# My husband just built me my dream bike!



## trailbound (May 26, 2009)

I am hijacking his username to do this, but I think he won't mind!

He put up with me and helped me make the many, many decisions needed when it comes to building a custom bike - it was kind of stressful! With his help I now have a super sweet bike that I am really looking forward to riding & racing!

Maybe I'll see some of you ladies out of the trails!
Beth


----------



## kinsler (Sep 13, 2011)

*Workbench build*

Nice build... no bike builds from the boyfriend, but he did build me this- he finally got sick of all my tools laying around the garage!


----------



## trailbound (May 26, 2009)

That's cool! Bike support in any way is good with me! Way better than the cramped little room we use in the basement!


----------



## KAriadne (Sep 14, 2011)

Beautiful bike, and I love the flower pot to stand it on--great idea!

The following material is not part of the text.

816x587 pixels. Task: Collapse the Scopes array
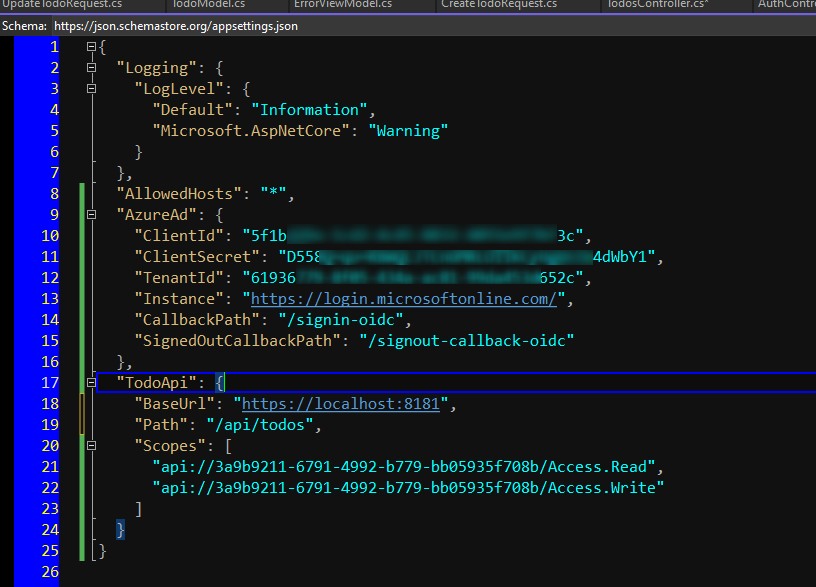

My husband neither built me a bike nor a workbench, but he does all the wrenching on my bike that I'm not yet comfortable with (a rapidly moving line) and tells me each new scar on my knees is sexy! LOL


----------



## miatagal96 (Jul 5, 2005)

Sweet bike and nice workshop!


----------



## archaeofreak (May 4, 2012)

Wow I wish I had that workshop for my bf!


----------



## rydbyk (Oct 13, 2009)

One of the best looking builds/bikes I have seen in a long time.. well done!

May I suggest a white cable housing at the rear der. cable (small/subtle) to pull in the color of the fork..ha..:thumbsup:


----------



## Overboost (May 1, 2012)

Get that chainstay some protection stat! Beautiful build.


----------